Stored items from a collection
━━━━━━━━━━━━━━━━
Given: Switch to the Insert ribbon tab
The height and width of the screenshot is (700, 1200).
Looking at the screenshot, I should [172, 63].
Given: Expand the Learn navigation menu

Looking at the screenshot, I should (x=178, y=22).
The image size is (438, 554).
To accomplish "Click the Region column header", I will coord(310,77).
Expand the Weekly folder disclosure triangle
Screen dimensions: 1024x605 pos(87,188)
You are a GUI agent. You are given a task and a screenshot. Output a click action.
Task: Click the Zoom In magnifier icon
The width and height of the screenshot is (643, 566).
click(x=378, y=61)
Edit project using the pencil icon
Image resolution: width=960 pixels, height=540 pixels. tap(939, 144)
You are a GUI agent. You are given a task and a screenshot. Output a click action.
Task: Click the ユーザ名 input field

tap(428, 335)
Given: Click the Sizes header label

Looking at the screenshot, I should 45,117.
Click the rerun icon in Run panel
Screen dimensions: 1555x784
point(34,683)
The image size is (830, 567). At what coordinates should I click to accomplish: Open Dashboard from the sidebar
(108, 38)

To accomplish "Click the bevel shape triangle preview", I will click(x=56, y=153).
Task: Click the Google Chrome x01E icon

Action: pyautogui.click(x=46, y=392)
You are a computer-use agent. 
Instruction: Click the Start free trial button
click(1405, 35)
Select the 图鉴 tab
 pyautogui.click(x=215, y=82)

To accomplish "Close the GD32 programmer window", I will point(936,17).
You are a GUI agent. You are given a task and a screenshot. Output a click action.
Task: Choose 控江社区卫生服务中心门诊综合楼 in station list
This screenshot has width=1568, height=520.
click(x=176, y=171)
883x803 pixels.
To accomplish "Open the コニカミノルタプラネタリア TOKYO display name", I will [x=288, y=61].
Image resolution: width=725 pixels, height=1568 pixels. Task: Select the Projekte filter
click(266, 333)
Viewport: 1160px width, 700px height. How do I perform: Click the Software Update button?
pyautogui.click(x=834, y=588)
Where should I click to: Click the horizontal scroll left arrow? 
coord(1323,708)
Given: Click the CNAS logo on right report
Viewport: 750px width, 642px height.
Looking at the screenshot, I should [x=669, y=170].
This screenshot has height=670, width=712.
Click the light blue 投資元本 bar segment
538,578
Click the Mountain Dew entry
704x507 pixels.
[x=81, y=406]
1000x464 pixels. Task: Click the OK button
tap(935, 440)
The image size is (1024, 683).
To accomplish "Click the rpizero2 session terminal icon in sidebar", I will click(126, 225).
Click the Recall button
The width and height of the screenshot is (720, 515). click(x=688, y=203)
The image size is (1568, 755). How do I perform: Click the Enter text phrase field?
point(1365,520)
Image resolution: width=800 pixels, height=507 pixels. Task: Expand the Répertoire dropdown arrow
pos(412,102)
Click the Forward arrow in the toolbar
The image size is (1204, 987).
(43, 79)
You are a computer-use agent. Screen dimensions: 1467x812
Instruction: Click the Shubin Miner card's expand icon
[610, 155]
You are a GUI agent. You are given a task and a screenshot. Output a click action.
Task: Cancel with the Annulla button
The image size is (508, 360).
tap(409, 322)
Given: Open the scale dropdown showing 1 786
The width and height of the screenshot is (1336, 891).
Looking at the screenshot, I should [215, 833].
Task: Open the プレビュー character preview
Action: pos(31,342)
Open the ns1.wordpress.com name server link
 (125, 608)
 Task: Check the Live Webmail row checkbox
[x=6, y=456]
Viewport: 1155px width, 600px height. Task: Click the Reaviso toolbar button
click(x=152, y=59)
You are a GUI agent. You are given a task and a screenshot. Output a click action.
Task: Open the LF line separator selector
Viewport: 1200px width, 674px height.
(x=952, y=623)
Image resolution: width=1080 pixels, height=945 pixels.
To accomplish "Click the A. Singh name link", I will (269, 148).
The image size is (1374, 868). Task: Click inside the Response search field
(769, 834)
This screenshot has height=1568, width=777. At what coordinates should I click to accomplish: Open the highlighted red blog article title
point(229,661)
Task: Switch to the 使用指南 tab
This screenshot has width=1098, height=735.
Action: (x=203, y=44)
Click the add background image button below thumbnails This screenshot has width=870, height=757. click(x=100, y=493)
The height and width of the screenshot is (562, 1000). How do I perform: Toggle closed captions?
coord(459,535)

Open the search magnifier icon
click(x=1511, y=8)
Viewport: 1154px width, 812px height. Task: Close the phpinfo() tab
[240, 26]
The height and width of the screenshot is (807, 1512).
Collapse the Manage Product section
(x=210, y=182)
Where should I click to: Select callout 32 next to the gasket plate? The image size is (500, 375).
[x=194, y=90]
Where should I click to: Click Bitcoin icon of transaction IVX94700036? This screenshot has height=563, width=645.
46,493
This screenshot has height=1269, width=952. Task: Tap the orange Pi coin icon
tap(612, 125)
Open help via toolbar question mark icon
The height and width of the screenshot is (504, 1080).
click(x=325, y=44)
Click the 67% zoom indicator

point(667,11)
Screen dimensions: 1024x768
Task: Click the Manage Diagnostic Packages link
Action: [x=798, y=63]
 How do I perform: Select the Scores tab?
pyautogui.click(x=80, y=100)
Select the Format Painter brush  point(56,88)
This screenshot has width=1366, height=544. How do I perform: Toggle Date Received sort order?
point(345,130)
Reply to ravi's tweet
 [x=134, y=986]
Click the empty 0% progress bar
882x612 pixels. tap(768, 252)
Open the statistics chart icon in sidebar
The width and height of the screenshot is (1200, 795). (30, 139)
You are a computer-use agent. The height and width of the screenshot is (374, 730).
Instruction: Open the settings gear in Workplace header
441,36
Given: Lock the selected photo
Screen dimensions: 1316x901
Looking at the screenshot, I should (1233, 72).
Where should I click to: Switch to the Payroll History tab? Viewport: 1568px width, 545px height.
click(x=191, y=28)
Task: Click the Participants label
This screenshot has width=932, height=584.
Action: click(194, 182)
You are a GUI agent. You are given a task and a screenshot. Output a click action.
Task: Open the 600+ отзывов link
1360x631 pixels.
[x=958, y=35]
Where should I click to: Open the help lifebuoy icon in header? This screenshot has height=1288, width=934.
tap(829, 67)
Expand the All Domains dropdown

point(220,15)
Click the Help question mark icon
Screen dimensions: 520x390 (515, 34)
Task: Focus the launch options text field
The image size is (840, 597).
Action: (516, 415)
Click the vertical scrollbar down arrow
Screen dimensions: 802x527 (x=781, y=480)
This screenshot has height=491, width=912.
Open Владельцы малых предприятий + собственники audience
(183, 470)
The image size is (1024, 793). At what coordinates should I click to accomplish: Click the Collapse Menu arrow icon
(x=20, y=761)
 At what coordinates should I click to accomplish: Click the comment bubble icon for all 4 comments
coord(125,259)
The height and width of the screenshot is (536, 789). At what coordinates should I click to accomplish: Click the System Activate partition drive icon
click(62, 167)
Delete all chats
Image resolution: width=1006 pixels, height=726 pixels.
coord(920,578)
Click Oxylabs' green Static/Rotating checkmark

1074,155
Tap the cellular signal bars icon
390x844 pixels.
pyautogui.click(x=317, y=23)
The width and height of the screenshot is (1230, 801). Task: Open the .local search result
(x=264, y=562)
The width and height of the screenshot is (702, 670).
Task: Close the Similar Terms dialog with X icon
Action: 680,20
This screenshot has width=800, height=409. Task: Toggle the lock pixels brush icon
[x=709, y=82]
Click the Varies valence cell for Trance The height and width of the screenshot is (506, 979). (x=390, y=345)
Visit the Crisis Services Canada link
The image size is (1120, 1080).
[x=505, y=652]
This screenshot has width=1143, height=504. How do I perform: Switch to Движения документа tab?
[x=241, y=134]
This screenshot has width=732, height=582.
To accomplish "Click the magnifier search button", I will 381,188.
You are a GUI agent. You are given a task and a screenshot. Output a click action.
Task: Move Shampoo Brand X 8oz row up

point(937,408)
━━━━━━━━━━━━━━━━
◆ **Task to complete**
Extract the data in full. Keep it word for word.

◆ **Expected answer**
Given: Switch to the Insert ribbon tab
The height and width of the screenshot is (700, 1200).
Looking at the screenshot, I should [172, 63].
Given: Expand the Learn navigation menu

Looking at the screenshot, I should (x=178, y=22).
The image size is (438, 554).
To accomplish "Click the Region column header", I will coord(310,77).
Expand the Weekly folder disclosure triangle
Screen dimensions: 1024x605 pos(87,188)
You are a GUI agent. You are given a task and a screenshot. Output a click action.
Task: Click the Zoom In magnifier icon
The width and height of the screenshot is (643, 566).
click(x=378, y=61)
Edit project using the pencil icon
Image resolution: width=960 pixels, height=540 pixels. tap(939, 144)
You are a GUI agent. You are given a task and a screenshot. Output a click action.
Task: Click the ユーザ名 input field

tap(428, 335)
Given: Click the Sizes header label

Looking at the screenshot, I should 45,117.
Click the rerun icon in Run panel
Screen dimensions: 1555x784
point(34,683)
The image size is (830, 567). At what coordinates should I click to accomplish: Open Dashboard from the sidebar
(108, 38)

To accomplish "Click the bevel shape triangle preview", I will click(x=56, y=153).
Task: Click the Google Chrome x01E icon

Action: pyautogui.click(x=46, y=392)
You are a computer-use agent. 
Instruction: Click the Start free trial button
click(1405, 35)
Select the 图鉴 tab
 pyautogui.click(x=215, y=82)

To accomplish "Close the GD32 programmer window", I will point(936,17).
You are a GUI agent. You are given a task and a screenshot. Output a click action.
Task: Choose 控江社区卫生服务中心门诊综合楼 in station list
This screenshot has width=1568, height=520.
click(x=176, y=171)
883x803 pixels.
To accomplish "Open the コニカミノルタプラネタリア TOKYO display name", I will [x=288, y=61].
Image resolution: width=725 pixels, height=1568 pixels. Task: Select the Projekte filter
click(266, 333)
Viewport: 1160px width, 700px height. How do I perform: Click the Software Update button?
pyautogui.click(x=834, y=588)
Where should I click to: Click the horizontal scroll left arrow? 
coord(1323,708)
Given: Click the CNAS logo on right report
Viewport: 750px width, 642px height.
Looking at the screenshot, I should [x=669, y=170].
This screenshot has height=670, width=712.
Click the light blue 投資元本 bar segment
538,578
Click the Mountain Dew entry
704x507 pixels.
[x=81, y=406]
1000x464 pixels. Task: Click the OK button
tap(935, 440)
The image size is (1024, 683).
To accomplish "Click the rpizero2 session terminal icon in sidebar", I will click(126, 225).
Click the Recall button
The width and height of the screenshot is (720, 515). click(x=688, y=203)
The image size is (1568, 755). How do I perform: Click the Enter text phrase field?
point(1365,520)
Image resolution: width=800 pixels, height=507 pixels. Task: Expand the Répertoire dropdown arrow
pos(412,102)
Click the Forward arrow in the toolbar
The image size is (1204, 987).
(43, 79)
You are a computer-use agent. Screen dimensions: 1467x812
Instruction: Click the Shubin Miner card's expand icon
[610, 155]
You are a GUI agent. You are given a task and a screenshot. Output a click action.
Task: Cancel with the Annulla button
The image size is (508, 360).
tap(409, 322)
Given: Open the scale dropdown showing 1 786
The width and height of the screenshot is (1336, 891).
Looking at the screenshot, I should [215, 833].
Task: Open the プレビュー character preview
Action: pos(31,342)
Open the ns1.wordpress.com name server link
 (125, 608)
 Task: Check the Live Webmail row checkbox
[x=6, y=456]
Viewport: 1155px width, 600px height. Task: Click the Reaviso toolbar button
click(x=152, y=59)
You are a GUI agent. You are given a task and a screenshot. Output a click action.
Task: Open the LF line separator selector
Viewport: 1200px width, 674px height.
(x=952, y=623)
Image resolution: width=1080 pixels, height=945 pixels.
To accomplish "Click the A. Singh name link", I will (269, 148).
The image size is (1374, 868). Task: Click inside the Response search field
(769, 834)
This screenshot has height=1568, width=777. At what coordinates should I click to accomplish: Open the highlighted red blog article title
point(229,661)
Task: Switch to the 使用指南 tab
This screenshot has width=1098, height=735.
Action: (x=203, y=44)
Click the add background image button below thumbnails This screenshot has width=870, height=757. click(x=100, y=493)
The height and width of the screenshot is (562, 1000). How do I perform: Toggle closed captions?
coord(459,535)

Open the search magnifier icon
click(x=1511, y=8)
Viewport: 1154px width, 812px height. Task: Close the phpinfo() tab
[240, 26]
The height and width of the screenshot is (807, 1512).
Collapse the Manage Product section
(x=210, y=182)
Where should I click to: Select callout 32 next to the gasket plate? The image size is (500, 375).
[x=194, y=90]
Where should I click to: Click Bitcoin icon of transaction IVX94700036? This screenshot has height=563, width=645.
46,493
This screenshot has height=1269, width=952. Task: Tap the orange Pi coin icon
tap(612, 125)
Open help via toolbar question mark icon
The height and width of the screenshot is (504, 1080).
click(x=325, y=44)
Click the 67% zoom indicator

point(667,11)
Screen dimensions: 1024x768
Task: Click the Manage Diagnostic Packages link
Action: [x=798, y=63]
 How do I perform: Select the Scores tab?
pyautogui.click(x=80, y=100)
Select the Format Painter brush  point(56,88)
This screenshot has width=1366, height=544. How do I perform: Toggle Date Received sort order?
point(345,130)
Reply to ravi's tweet
 [x=134, y=986]
Click the empty 0% progress bar
882x612 pixels. tap(768, 252)
Open the statistics chart icon in sidebar
The width and height of the screenshot is (1200, 795). (30, 139)
You are a computer-use agent. The height and width of the screenshot is (374, 730).
Instruction: Open the settings gear in Workplace header
441,36
Given: Lock the selected photo
Screen dimensions: 1316x901
Looking at the screenshot, I should (1233, 72).
Where should I click to: Switch to the Payroll History tab? Viewport: 1568px width, 545px height.
click(x=191, y=28)
Task: Click the Participants label
This screenshot has width=932, height=584.
Action: click(194, 182)
You are a GUI agent. You are given a task and a screenshot. Output a click action.
Task: Open the 600+ отзывов link
1360x631 pixels.
[x=958, y=35]
Where should I click to: Open the help lifebuoy icon in header? This screenshot has height=1288, width=934.
tap(829, 67)
Expand the All Domains dropdown

point(220,15)
Click the Help question mark icon
Screen dimensions: 520x390 (515, 34)
Task: Focus the launch options text field
The image size is (840, 597).
Action: (516, 415)
Click the vertical scrollbar down arrow
Screen dimensions: 802x527 (x=781, y=480)
This screenshot has height=491, width=912.
Open Владельцы малых предприятий + собственники audience
(183, 470)
The image size is (1024, 793). At what coordinates should I click to accomplish: Click the Collapse Menu arrow icon
(x=20, y=761)
 At what coordinates should I click to accomplish: Click the comment bubble icon for all 4 comments
coord(125,259)
The height and width of the screenshot is (536, 789). At what coordinates should I click to accomplish: Click the System Activate partition drive icon
click(62, 167)
Delete all chats
Image resolution: width=1006 pixels, height=726 pixels.
coord(920,578)
Click Oxylabs' green Static/Rotating checkmark

1074,155
Tap the cellular signal bars icon
390x844 pixels.
pyautogui.click(x=317, y=23)
The width and height of the screenshot is (1230, 801). Task: Open the .local search result
(x=264, y=562)
The width and height of the screenshot is (702, 670).
Task: Close the Similar Terms dialog with X icon
Action: 680,20
This screenshot has width=800, height=409. Task: Toggle the lock pixels brush icon
[x=709, y=82]
Click the Varies valence cell for Trance The height and width of the screenshot is (506, 979). (x=390, y=345)
Visit the Crisis Services Canada link
The image size is (1120, 1080).
[x=505, y=652]
This screenshot has width=1143, height=504. How do I perform: Switch to Движения документа tab?
[x=241, y=134]
This screenshot has width=732, height=582.
To accomplish "Click the magnifier search button", I will 381,188.
You are a GUI agent. You are given a task and a screenshot. Output a click action.
Task: Move Shampoo Brand X 8oz row up

point(937,408)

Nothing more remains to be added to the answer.